Your assignment:
In the material below, list every line carrying the string "bottom".
* * *
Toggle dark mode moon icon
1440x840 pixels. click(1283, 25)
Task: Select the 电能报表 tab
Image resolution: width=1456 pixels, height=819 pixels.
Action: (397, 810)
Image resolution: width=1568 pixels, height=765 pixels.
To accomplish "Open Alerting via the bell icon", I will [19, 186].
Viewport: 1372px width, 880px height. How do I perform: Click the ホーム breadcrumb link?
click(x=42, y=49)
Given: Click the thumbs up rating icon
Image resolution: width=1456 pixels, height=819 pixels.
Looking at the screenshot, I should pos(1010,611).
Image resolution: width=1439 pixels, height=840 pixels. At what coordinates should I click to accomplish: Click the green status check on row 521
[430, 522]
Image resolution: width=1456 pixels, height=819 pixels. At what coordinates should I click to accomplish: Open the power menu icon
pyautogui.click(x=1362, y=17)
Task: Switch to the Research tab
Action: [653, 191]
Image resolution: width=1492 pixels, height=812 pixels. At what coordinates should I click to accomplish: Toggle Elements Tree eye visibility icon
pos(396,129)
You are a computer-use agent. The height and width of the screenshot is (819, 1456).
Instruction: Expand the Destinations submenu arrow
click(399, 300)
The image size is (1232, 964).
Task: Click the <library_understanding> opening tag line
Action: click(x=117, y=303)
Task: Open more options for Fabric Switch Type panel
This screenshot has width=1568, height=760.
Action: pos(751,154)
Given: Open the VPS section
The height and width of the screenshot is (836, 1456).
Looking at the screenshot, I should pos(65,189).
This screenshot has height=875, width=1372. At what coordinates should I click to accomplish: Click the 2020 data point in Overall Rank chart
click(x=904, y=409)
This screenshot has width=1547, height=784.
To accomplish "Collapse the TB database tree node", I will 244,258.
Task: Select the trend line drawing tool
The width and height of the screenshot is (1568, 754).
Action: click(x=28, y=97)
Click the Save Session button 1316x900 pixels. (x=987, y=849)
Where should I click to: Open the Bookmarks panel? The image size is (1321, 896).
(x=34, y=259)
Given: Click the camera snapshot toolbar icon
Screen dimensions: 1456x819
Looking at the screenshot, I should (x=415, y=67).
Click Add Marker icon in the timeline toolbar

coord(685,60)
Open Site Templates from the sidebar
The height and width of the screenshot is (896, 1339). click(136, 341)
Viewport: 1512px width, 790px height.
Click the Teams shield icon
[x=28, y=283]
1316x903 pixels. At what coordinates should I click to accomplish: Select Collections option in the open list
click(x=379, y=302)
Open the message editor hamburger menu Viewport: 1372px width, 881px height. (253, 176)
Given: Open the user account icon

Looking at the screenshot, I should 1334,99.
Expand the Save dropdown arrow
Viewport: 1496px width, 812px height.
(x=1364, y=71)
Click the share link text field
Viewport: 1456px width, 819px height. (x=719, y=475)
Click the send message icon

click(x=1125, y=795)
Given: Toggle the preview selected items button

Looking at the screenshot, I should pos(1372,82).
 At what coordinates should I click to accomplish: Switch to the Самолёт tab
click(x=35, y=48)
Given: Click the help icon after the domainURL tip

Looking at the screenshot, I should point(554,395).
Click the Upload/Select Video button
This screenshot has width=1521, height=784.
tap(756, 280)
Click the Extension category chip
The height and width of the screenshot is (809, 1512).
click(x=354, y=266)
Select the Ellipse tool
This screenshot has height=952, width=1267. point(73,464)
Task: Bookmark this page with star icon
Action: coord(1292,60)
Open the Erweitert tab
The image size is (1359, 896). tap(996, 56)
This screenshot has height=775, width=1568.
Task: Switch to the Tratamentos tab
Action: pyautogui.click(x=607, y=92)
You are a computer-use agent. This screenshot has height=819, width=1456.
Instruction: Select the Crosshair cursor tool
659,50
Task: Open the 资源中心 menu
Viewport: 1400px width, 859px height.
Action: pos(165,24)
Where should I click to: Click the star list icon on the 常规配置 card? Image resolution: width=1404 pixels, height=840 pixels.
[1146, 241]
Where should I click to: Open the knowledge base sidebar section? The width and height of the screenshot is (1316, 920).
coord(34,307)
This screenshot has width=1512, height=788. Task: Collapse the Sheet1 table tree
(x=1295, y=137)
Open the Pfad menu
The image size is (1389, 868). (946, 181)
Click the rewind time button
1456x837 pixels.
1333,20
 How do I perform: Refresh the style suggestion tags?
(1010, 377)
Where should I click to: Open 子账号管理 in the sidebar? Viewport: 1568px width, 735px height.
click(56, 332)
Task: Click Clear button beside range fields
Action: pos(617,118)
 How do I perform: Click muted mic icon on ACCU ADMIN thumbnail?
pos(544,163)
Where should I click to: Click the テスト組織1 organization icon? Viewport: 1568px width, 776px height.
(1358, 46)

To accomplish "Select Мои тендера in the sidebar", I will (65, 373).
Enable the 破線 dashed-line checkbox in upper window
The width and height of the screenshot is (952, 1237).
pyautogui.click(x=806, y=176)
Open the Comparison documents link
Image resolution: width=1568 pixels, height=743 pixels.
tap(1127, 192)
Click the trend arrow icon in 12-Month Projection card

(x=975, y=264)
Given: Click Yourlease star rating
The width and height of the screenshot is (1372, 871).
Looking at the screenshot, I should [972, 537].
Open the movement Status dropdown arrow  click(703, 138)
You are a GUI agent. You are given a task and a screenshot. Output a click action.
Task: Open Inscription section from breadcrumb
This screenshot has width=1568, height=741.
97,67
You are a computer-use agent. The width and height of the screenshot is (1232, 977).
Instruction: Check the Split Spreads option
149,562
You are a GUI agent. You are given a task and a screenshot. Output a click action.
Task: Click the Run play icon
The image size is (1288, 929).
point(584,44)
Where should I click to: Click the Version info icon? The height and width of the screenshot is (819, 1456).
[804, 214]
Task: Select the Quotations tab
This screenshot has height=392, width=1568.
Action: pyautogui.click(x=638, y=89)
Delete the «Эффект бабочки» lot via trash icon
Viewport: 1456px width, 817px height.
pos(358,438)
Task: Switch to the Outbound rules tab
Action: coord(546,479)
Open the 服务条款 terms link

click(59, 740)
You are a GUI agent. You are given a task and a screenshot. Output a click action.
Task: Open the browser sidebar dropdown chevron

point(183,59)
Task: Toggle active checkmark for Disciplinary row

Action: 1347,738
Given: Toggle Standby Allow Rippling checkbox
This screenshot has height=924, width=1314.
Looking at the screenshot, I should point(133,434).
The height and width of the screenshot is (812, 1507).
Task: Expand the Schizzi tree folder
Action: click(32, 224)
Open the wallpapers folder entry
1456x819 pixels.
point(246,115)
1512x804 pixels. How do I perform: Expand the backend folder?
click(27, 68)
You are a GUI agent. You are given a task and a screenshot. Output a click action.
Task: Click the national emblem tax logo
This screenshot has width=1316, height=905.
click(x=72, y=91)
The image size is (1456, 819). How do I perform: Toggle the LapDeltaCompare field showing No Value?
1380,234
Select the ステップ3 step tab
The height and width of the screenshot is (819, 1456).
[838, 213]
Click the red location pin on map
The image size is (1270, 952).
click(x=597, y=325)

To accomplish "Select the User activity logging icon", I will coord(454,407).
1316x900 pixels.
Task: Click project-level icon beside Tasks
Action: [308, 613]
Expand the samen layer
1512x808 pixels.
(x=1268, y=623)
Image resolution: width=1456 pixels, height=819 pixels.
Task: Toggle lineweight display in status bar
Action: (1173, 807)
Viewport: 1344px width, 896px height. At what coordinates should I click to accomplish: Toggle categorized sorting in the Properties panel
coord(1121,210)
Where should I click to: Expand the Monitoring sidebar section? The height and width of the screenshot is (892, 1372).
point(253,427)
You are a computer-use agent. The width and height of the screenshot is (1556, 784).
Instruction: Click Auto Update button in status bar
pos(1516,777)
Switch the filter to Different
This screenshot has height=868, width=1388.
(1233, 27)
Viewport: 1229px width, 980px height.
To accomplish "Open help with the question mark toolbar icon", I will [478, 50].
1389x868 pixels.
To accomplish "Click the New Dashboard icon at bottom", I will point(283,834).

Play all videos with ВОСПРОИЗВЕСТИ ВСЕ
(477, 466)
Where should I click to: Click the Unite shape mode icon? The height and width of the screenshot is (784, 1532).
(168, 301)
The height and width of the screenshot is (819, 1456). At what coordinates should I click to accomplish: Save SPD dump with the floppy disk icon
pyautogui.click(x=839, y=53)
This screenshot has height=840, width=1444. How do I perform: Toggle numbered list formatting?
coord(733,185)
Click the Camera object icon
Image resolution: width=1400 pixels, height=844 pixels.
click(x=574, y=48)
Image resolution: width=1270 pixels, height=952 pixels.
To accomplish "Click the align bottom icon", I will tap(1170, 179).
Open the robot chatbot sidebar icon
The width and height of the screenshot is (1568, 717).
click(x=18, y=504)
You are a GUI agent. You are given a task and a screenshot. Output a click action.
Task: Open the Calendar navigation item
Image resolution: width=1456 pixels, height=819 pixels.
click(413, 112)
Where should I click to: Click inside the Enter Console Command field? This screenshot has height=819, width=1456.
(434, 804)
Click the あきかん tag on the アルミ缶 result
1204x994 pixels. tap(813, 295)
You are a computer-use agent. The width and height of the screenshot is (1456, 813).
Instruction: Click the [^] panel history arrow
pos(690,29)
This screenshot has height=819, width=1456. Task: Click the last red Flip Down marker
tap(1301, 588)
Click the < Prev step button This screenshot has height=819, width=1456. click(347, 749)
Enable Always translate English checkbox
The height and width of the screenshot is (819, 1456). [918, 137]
* * *
Result below:
To accomplish "Click the New Dashboard icon at bottom", I will point(283,834).
To accomplish "Click the align bottom icon", I will tap(1170, 179).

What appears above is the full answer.